(Excerpted text)
I always found such an exchange great fun if the student was receptive to the conversation. But if he/she was scared or unprepared or whatever, and did not participate with any enthusiasm, I would first make an effort to solve the problem (“Ms. Smith, you are thinking about how I just called on you, and what your classmates will think about your answers, but forget all that. I want to know what you as a thinking human being can make of the issue at hand. For example, if you were on a jury and the verdict depended on whether to believe the used car dealer or the consumer, which would you favor? And why?”) If that didn’t work, I would ask the class, “Ms. Smith needs co-counsel. What do you all think?” and move on.
It would be easy to be cruel and persecute a student who is uncomfortable with the interlocutory instruction, so, with the two exceptions mentioned below, I have never pressed a student who was in Socratic trouble. That doesn’t mean that I took it easy on the students if they could handle the pressure (which most could—you don’t go to law school if you are terminally shy), and this led to some very interesting exchanges through the years. I got better at such dialogues too. In the beginning I made the mistake of focusing too much on myself: was this the right question, how will I respond to what the student says, am I looking confident, etc.? Eventually I learned to stop that and experience the whole dialogue from the point of view of the student. What is going through his/her head? Why did he/she say that wrong remark? Is he/she aware of the underlying policies at work here?
(End Excerpted text)
- _Tasks to complete_
1. Reproduce word for word the part of the passage on Socratic teaching between "I always found" and "and move on.", inclusive.
2. In the passage on Socratic teaching, what mistake does the writer say they made in the beginning when conducting such dialogues?
The records after this passage come from a separate, unrelated source.
(Data records)
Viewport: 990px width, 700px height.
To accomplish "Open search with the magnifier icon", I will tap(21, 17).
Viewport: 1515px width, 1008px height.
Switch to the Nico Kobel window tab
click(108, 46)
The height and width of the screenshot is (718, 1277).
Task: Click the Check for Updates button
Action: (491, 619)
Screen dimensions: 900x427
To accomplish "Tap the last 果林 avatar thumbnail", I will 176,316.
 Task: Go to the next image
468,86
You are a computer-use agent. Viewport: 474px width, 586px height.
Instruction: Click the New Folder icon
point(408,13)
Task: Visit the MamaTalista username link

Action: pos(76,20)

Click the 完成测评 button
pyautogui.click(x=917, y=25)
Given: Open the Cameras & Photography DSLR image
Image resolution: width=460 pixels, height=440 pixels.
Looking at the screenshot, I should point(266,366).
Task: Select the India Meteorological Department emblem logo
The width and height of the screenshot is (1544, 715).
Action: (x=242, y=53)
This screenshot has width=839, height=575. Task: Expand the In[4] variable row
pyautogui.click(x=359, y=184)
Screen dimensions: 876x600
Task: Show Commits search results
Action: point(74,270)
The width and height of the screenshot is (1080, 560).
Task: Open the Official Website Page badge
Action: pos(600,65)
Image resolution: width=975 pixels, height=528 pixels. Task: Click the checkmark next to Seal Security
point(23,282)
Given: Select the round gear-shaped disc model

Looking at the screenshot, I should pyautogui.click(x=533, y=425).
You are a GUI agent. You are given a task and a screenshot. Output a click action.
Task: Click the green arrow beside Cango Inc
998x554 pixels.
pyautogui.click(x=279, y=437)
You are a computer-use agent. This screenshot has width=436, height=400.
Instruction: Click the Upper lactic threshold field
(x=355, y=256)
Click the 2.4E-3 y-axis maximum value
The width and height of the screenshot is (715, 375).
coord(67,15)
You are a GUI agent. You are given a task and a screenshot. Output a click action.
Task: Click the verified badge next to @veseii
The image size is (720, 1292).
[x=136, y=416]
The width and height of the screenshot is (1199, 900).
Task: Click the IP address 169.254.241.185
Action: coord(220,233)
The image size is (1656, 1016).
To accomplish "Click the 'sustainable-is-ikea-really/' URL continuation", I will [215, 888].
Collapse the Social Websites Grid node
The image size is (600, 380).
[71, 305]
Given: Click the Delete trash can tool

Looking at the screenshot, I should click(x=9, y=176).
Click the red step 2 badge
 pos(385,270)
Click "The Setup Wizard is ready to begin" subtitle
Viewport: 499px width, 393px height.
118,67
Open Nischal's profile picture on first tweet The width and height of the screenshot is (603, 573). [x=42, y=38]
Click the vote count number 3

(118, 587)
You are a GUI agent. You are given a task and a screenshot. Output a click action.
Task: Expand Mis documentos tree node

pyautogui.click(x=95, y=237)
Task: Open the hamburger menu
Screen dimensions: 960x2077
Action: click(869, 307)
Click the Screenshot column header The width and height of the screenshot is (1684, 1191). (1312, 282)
(End Data records)
- _Solutions below_
1.
I always found such an exchange great fun if the student was receptive to the conversation. But if he/she was scared or unprepared or whatever, and did not participate with any enthusiasm, I would first make an effort to solve the problem (“Ms. Smith, you are thinking about how I just called on you, and what your classmates will think about your answers, but forget all that. I want to know what you as a thinking human being can make of the issue at hand. For example, if you were on a jury and the verdict depended on whether to believe the used car dealer or the consumer, which would you favor? And why?”) If that didn’t work, I would ask the class, “Ms. Smith needs co-counsel. What do you all think?” and move on.

2. The writer focused too much on themselves, worrying about whether it was the right question, how to respond, and whether they looked confident.